Instructions to follow. The entries below hold a line with "The width and" and a line with "Click the red M box on the LWH line". Return those lines and all that lie between them, exactly and only.

Recorded data.
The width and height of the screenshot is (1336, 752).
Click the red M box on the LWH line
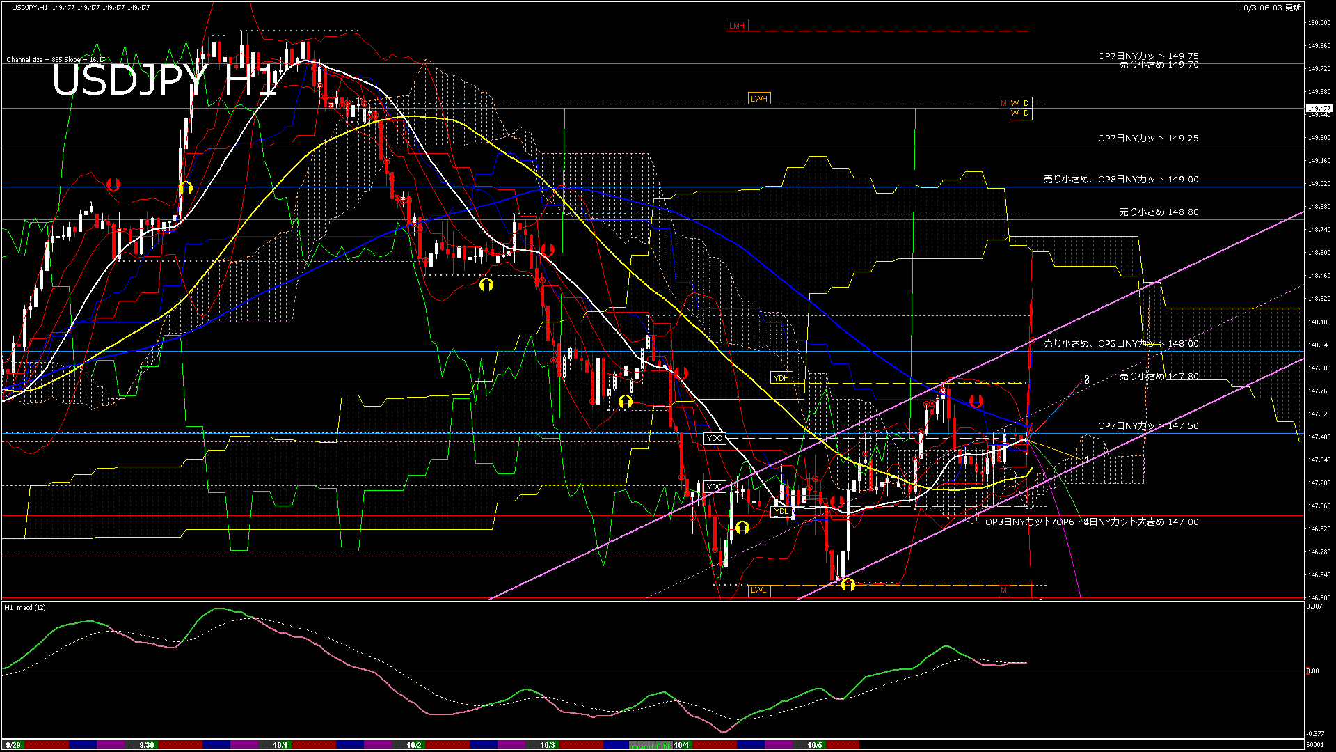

...

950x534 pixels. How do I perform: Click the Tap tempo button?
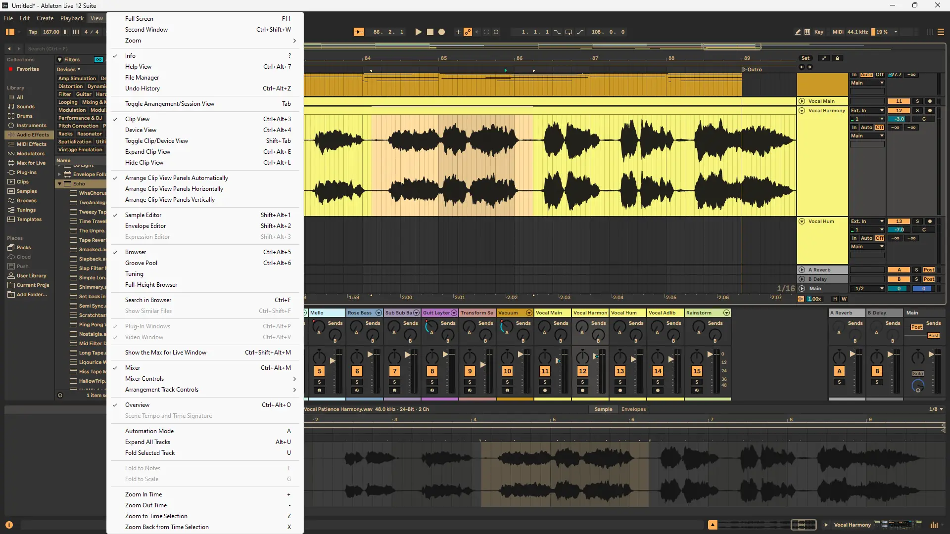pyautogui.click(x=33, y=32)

* * *

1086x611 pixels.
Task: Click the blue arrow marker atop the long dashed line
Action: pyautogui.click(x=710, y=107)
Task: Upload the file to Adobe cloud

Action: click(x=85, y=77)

Answer area.
The width and height of the screenshot is (1336, 752).
Click the red M box on the LWH line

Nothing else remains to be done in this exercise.